Central to the thesis of the clash of seven or eight major civilizations is widely referred to as a particular form of clash between “the West” and “the East,” “the occident” and “the orient,” and, quite explicitly, between “America” and “Islam”.

“The Orient” refers to a stereoty-pical representation of Islam as distinguished from and opposed to the ideal type of the Occidental Anglo-Saxon Protestant identity, namely American Protestantism to which Huntington belonged. The relationship between the two is a relationship of binary opposition, of superiority and of hegemonic knowledge of the Occidental rational Protestantism.

His construction of the polar opposite between two particular types of civilization identities has influenced the way in which Washington policy makers shaped and continue to exert the politics of imperial foreign policy over the oriental Islamic world.

This imperial power has been completed through various forms of political imperialism, ranging from the aggressive “war on terror”, the one-sided battle against Iraq, the invasion of Afghanistan, and the open confrontation with Iran.

In the pursuit of his academic career, Huntington did not seem to operate his intellectual position as befitted a value-free political scientist. Indeed, he was actively engaged in advocating a particular type of academic legitimacy to the supremacy of the American empire. His scholarship and the pursuit of American empire were locked in a tight mutual interest between himself and his beloved nation.

Three years before his death, Huntington shifted his academic concerns away from international politics to America’s national identity after the latter was faced with a national crisis. In 2005, Huntington published his last book, Who are we? The Challenges to America’s National Identity, an equally controversial book to his previous thesis of “The Clash of Civilizations and the Remarking of World Order.”

Both works are equally compelling proof for the intertwined ethics of scholarship and his fierce loyalty to the larger political interests of the US imperial power. During the last years of his life, Huntington felt that, as a proud American citizen, his beloved nation was at the crossroads.

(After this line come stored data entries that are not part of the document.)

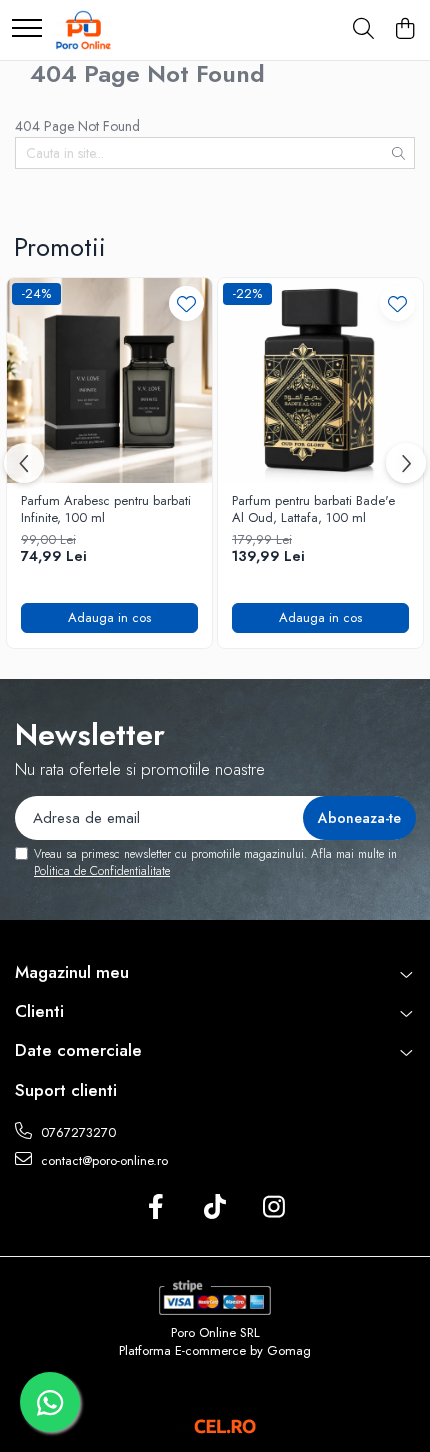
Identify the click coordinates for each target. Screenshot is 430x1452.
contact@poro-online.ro (102, 1160)
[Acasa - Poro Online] (83, 30)
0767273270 (76, 1132)
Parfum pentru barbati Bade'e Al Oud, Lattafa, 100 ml (313, 510)
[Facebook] (156, 1208)
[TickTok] (215, 1208)
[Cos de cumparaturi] (404, 30)
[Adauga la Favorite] (186, 303)
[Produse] (27, 29)
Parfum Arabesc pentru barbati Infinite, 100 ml (106, 510)
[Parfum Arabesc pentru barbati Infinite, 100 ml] (109, 380)
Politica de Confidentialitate (102, 871)
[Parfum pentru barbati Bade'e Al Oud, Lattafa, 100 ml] (320, 380)
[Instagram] (274, 1208)
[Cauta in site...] (363, 30)
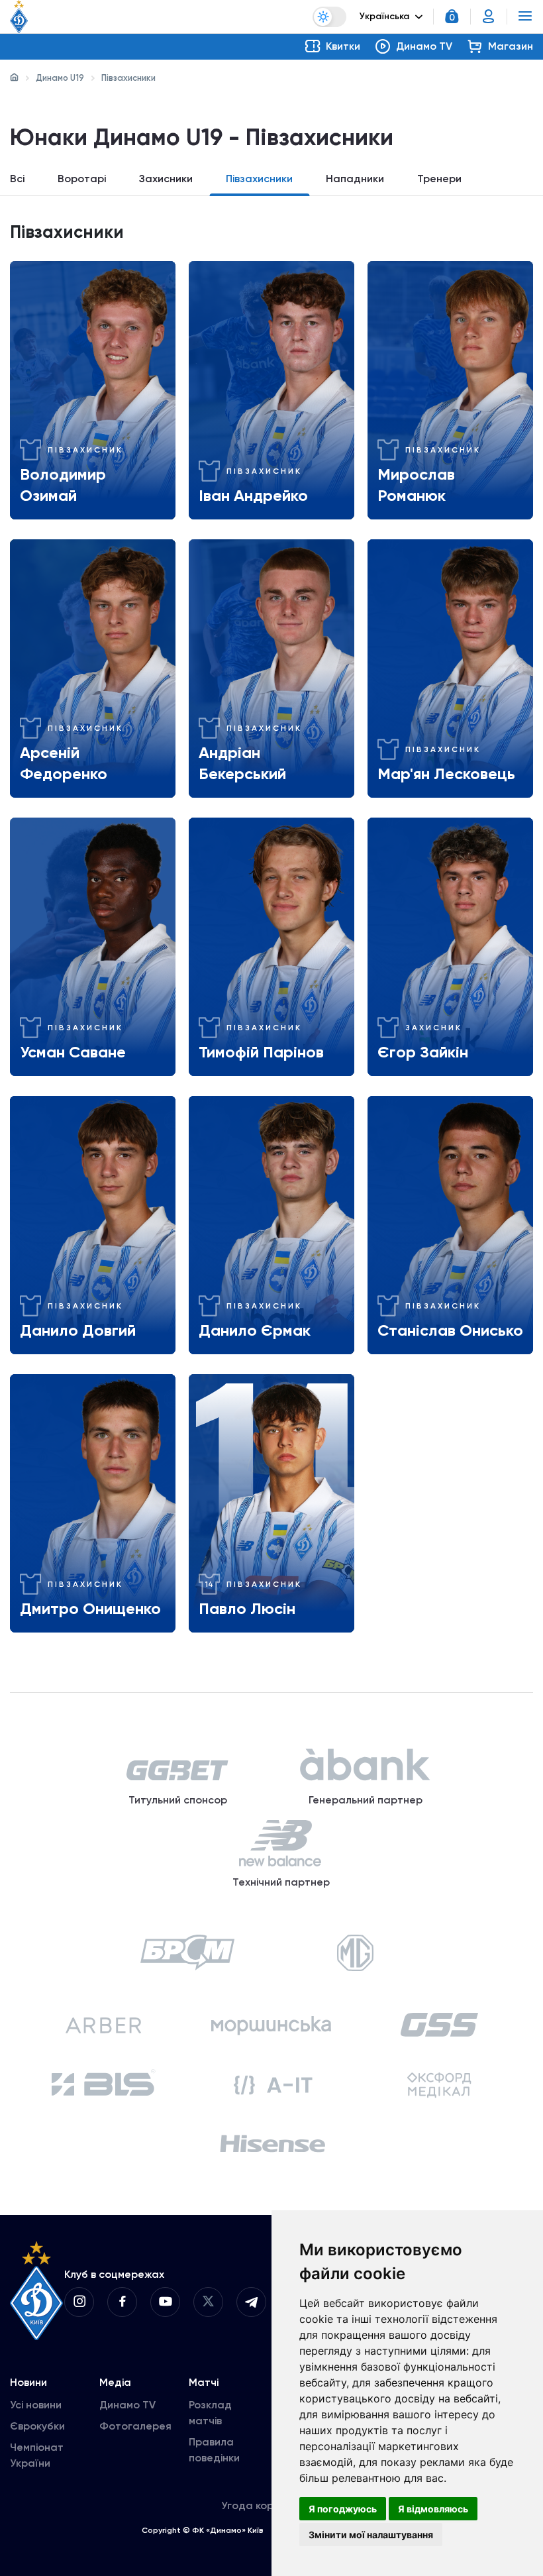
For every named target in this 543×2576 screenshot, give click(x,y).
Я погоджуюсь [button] (343, 2508)
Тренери (439, 178)
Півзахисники (259, 178)
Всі (17, 178)
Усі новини (36, 2404)
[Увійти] (489, 17)
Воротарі (82, 178)
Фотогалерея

Its Anglo-Protestant national identity had come under serious threat from the increasing numbers of Latino-Mexican immigrants who were unlikely to learn English and to adjust their cultural identity to the American national identity at large.

His previous theory of the clash of major civilizations in the world is still applicable to signify the domestic challenges of Mexican immigrants who have been perceived of as a source of cultural clash with an Anglo-Protestant national identity.

Huntington seems to be monoculturalistic and was certainly not proud of having America as a projected nation of multiculturalism, for it ran contrary to the historical legacy of Anglo-Protestant American identity.Irrespective of our disagreement with his political views, we are forced to critically engage in the public discourse of certain issues that have been raised by Huntington in many of his books and scholarly articles.

The writer is a member of the board of advisers at the Centre for Strategic and International Studies (CSIS) and the Indonesian Institute.